Alternatively, the propulsive device is configured as a pyrotechnic charge, which, upon initiation, generates a gas pressure behind the reactive charge 4, which gas pressure presses the reactive charge 4 before it.

Any other configuration which fulfils the characteristics distinctive of the invention is, however, possible. The invention is thus not limited to shown embodiments, but can be varied in different ways within the scope of the patent claims. It will be appreciated, for example, that the combat target which is specifically described herein, i.e. the shell 7 specified in the illustrative embodiments, can also be comprised by any other air, water or ground target containing an explosive 10 which can be initiated according to the patent claims. It will further be appreciated that, as indicated earlier, the serrated profile of the edge can be replaced by, for example, a bevel along that edge of the action part 3 which penetrates the weapon unit 7. Other edge profiles are also possible.
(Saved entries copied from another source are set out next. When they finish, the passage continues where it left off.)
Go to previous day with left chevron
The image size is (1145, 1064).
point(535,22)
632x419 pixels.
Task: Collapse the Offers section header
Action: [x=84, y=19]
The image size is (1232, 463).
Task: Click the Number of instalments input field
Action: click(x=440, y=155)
It will also be appreciated that the number, size, material and shape of the elements and parts belonging to the projectile 1, for example the action part 3, the reactive charge 4, containers for the reactive charge 4 and any propulsive devices, are adapted to other component elements and parts and to the enemy target or targets which the projectile 1 is intended to combat.

Claims

1. Method, with a projectile comprising a reactive charge, of combating an explosive-charged weapon unit so that undesirable harmful effects on the environment are minimized, wherein the projectile is configured to penetrate the surface of the weapon unit upon impact so that a passage is opened into the explosive of the weapon unit, through which passage the reactive charge, under the influence of the kinetic energy of the projectile, is transferred to the explosive of the weapon unit wherein the reactive charge comprises a mixture of zinc and zinc stearate pressed in the form of a rod, which upon contact with the explosive of the weapon unit, reacts and starts a hypergolic reaction with the oxygen in the explosive.

2. The method according to claim 1 wherein a movable metal body is arranged behind the reactive charge, which metal body under the influence of its weight presses the reactive charge before it during the penetration process into the weapon unit via the passage.

3. The method according to claim 2, wherein the mixture of zinc and zinc stearate comprises 99 weight % zinc and 1 weight % zinc stearate.

4. The method according to claim 1, wherein the mixture of zinc and zinc stearate comprises 99 weight % zinc and 1 weight % zinc stearate.